Talk low and slow like a late night radio DJ. Talking slowly and clearly you convey one idea: I’m in control. When you inflect in an upward way, you invite a response. Why? Because you’ve brought in a measure of uncertainty. You’ve made a statement sound like a question. You’ve left the door open for the other guy to take the lead, so I was careful here to be quiet, self-assured.

CREATE DEEPER CONVERSATIONS?

Verbally mirror them - repeat the last 3 words of their sentence

It's simple I know - but when you're mid conversation with someone they open up even more when you try it.

TACTICAL EMPATHY

Tactical empathy is understanding the feelings and mindset of another in the moment and also hearing what is behind those feelings so you increase your influence in all the moments that follow. It’s bringing our attention to both the emotional obstacles and the potential pathways to getting an agreement done. It’s emotional intelligence on steroids.

Once you’ve spotted an emotion you want to highlight, the next step is to label it aloud. Labels can be phrased as statements or questions. The only difference is whether you end the sentence with a downward or upward inflection. But no matter how they end, labels almost always begin with roughly the same words: 

It seems like . . . 

It sounds like . . . 

It looks like . . .

UNDERSTAND THEIR EMOTIONAL DRIVERS

But first let me leave you with a crucial lesson about loss aversion: In a tough negotiation, it’s not enough to show the other party that you can deliver the thing they want. To get real leverage, you have to persuade them that they have something concrete to lose if the deal falls through.

GIVE PEOPLE CONTROL

Ask how questions - Giving your counterpart the illusion of control by asking calibrated questions—by asking for help—is one of the most powerful tools for guiding the conversation.

But neither wants nor needs are where we start; it begins with listening, making it about the other people, validating their emotions, and creating enough trust and safety for a real conversation to begin.

THE FORMULA FOR COMMUNICATING

1. Use effective pauses

2. Use minimal encouragers - yes ok uh huh

3. Mirroring - listen and repeat back what they say

4. Labeling: give the feelings a name and identify with how they felt. “It all seems so tragically unfair, I can now see why you sound so angry.” 

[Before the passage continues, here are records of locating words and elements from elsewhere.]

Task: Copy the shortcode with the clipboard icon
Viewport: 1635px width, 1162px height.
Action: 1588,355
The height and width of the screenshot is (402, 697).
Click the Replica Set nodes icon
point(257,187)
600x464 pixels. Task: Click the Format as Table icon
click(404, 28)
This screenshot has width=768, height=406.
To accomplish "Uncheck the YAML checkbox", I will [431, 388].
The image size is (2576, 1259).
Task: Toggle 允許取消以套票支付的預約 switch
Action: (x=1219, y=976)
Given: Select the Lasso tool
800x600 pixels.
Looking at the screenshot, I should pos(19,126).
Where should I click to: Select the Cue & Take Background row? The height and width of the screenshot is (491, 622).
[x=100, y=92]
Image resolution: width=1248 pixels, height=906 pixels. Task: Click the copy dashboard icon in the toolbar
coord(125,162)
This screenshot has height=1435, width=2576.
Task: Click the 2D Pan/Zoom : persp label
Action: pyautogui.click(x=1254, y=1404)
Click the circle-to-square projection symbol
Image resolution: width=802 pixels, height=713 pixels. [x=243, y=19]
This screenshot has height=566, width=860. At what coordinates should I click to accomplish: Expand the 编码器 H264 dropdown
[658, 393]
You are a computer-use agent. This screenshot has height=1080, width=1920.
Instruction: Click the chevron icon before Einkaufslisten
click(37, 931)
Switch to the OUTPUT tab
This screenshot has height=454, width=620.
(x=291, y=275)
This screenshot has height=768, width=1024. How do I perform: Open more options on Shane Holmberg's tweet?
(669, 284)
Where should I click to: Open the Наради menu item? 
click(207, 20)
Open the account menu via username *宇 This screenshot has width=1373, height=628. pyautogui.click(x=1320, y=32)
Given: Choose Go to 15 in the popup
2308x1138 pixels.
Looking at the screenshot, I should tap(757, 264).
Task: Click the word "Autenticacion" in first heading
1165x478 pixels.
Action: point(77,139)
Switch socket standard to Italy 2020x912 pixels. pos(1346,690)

5.  Paraphrase: You should repeat what they are saying back to them in your own words.  This, we told him, would powerfully show him you really do understand and aren’t merely parroting his concerns. 

6.  Summarize: A good summary is the combination of re-articulating the meaning of what is said plus the acknowledgment of the emotions underlying that meaning (paraphrasing + labeling = summary).